6 Responses to “Wine is tasted in the brain not mouth”

  1. David Creighton says:

    wow; shades of Bishop Berkeley. The mind creates the world. Colors don’t really exist, flavors don’t either. and someone is doing ‘research’ – to determine; what? all chefs change recipes and this probably changes our perceptions. what would any ‘practical experiment’ do except the same thing. this is all pseudo science. what kind of experiment could ‘prove’ or even support it? can you measure the actual flavor of the wine and compare it to someones perception? no, it has no actual flavor according to the theory. never mind that we find amazing similarities to the way we describe flavors – not surprising since we share so much genetics. never mind that the practical difference between our saying that the wine tastes a certain way and that the wine is a certain way is – nothing! no actual experiment could ever show otherwise. this is NOT science – it is philosophy and bad philosophy at that.

  2. Creighton is so right. The brain as all determining simply allows complete bias willy-nilly without regard to any standards of reality or common perception. This bad science would obscure any measures of quality if the perceptions of quality were solely that of a sole individual’s perceptions whether a schizophrenic , a mad man, or a Picasso artist, or a judge of quality medical/surgical care. Bad philosophy and just plain “lousy-goosy” usefulness for setting any common denominator standards of evaluation to use for judging, buying, simply communicating description.

  3. Let me add that the illustration “it’s all in your head” reminds me of the proven validity of /about the validity of phrenology.

  4. Except… that people experience flavours differently depending on the colour of the booth in which they are sitting, or the background sounds. And, of course, their reactions will change depending on the information they are given about the price and prestige of the wine.
    All of these reactions have nothing to do with the intrinsic ‘qualities’ of the liquid in the glass.

  5. Alex Hunt says:

    That’s true, but the fact that perceptions can be modulated or distorted does not entail that sensory properties cannot inhere in objects. That complex and possibly inter-sensory processing of flavour should occur in the brain is no surprise, although the mechanisms are well worth researching. That is a valid project in neuroscience. But as the comments above point out, discussing the metaphysics of flavour and other sensory qualities is philosophy, not neuroscience. When the neuroscientists wade in, welcome to amateur hour.

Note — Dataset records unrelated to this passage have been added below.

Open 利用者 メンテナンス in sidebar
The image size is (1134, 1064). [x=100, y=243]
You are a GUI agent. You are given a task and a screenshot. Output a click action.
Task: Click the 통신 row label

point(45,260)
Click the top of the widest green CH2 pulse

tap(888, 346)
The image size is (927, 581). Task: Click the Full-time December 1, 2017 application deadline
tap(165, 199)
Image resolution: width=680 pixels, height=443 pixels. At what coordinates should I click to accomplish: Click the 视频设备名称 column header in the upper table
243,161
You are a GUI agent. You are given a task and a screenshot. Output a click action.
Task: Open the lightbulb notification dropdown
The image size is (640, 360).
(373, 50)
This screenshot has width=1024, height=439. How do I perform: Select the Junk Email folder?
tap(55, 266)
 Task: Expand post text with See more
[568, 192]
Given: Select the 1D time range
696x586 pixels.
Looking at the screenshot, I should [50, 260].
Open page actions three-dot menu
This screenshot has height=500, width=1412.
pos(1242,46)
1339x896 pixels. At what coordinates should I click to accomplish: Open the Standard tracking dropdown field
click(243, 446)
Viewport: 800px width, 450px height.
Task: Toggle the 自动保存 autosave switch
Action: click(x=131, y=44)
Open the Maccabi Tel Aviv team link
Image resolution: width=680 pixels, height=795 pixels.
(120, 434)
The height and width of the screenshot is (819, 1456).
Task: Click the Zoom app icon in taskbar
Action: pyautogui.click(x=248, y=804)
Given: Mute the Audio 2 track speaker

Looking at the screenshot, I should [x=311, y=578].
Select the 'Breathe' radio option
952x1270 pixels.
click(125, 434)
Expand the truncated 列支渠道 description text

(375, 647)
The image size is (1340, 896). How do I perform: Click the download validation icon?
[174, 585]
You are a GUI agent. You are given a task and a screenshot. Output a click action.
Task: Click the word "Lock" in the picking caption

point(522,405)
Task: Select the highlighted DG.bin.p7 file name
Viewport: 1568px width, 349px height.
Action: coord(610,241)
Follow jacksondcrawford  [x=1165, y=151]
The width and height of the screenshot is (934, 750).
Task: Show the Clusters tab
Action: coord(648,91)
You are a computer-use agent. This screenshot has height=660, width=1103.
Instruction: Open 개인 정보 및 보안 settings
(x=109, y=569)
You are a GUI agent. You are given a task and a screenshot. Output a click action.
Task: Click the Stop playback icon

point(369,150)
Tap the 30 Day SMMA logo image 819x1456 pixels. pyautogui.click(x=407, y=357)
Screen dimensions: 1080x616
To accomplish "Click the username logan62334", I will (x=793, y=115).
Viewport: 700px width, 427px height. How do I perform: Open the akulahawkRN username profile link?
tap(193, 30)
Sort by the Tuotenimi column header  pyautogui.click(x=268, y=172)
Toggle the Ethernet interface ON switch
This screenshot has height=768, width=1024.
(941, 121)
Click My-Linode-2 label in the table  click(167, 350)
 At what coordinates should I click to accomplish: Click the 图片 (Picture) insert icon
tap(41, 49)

  6. Well, no surprise that without the brain, one would not smell or see anything. Saying that the smells “do not exist” is actually somewhat stupid, or very philosophical. The fact is that all substances that we “smell” and recognise as a specific aroma are composed of chemical formulas. Interestingly, these substances with the same chemical formulas will be perceived almost the same way by all people. Our brain creates a “memory” for each of these chemical substances, and we describe them by reference to the flower, fruit or other substance that we have once smelled and defined as “banana”, “apple” or something else. As this varies from person to person, and as your personal experience comes from the area where you lived, you may associate certain smells to a different fruit, plant, flower, or other substance than other people. Where I smell gooseberry, Brazilians have the perception of something else, since gooseberries do not exist there. Clearly, the wine has sensory properties, there are flavours that can be perceived by any being that has a nose, including dogs or cats or other animals.